Source document:
I've given it serious thought. I must scorn the ways of my family, and seek a Japanese woman to yield me my progeny. He shall live in the lands of the east, and be well tutored in his sacred trust to weave the best traditions of Japan and the Sacred South together, until such time as he (or, indeed his house, which will periodically require infusion of both Southern and Japanese bloodlines of note) can deliver to the South it's independence, either in this world or in space.  -Lettow April of 2011

Raz is right. -MadImmortalMan March of 2017

garbon

Quote from: Razgovory on December 07, 2016, 10:20:04 AM
Think harder, garbon. 

No, thanks. I'll put my energy to reading and correcting this market research report. :)

Data section:
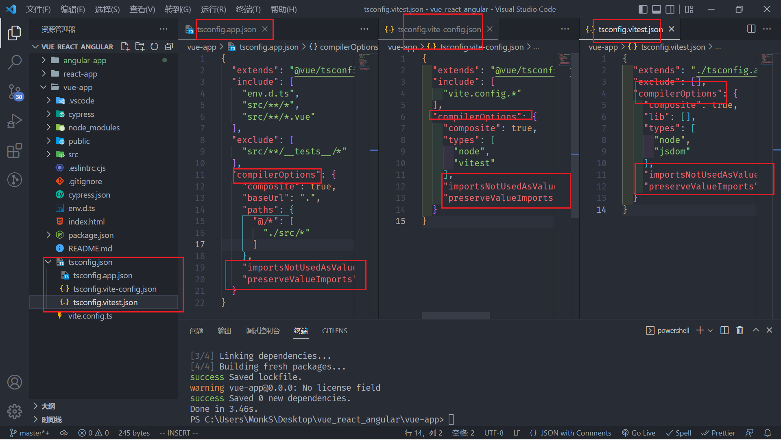This screenshot has width=781, height=440.
Task: Open Run and Debug view
Action: pos(15,121)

Challenges:
(a) What does the reply to "Think harder, garbon." in the forum post say the writer will put their energy into instead?
(b) Write a continuation of the forum post, starting right after its last line.

Responses for each task:
(a) Reading and correcting a market research report.

(b)
"I've never been quite sure what the point of a eunuch is, if truth be told. It seems to me they're only men with the useful bits cut off."

I drank because I wanted to drown my sorrows, but now the damned things have learned to swim.

celedhring

I have signed up to HBO Spain, just to watch Westworld. I blame Berkut.

Berkut

Quote from: celedhring on December 07, 2016, 12:48:14 PM
I have signed up to HBO Spain, just to watch Westworld. I blame Berkut.

You will soon transition that blame to thanks. I think.
"If you think this has a happy ending, then you haven't been paying attention."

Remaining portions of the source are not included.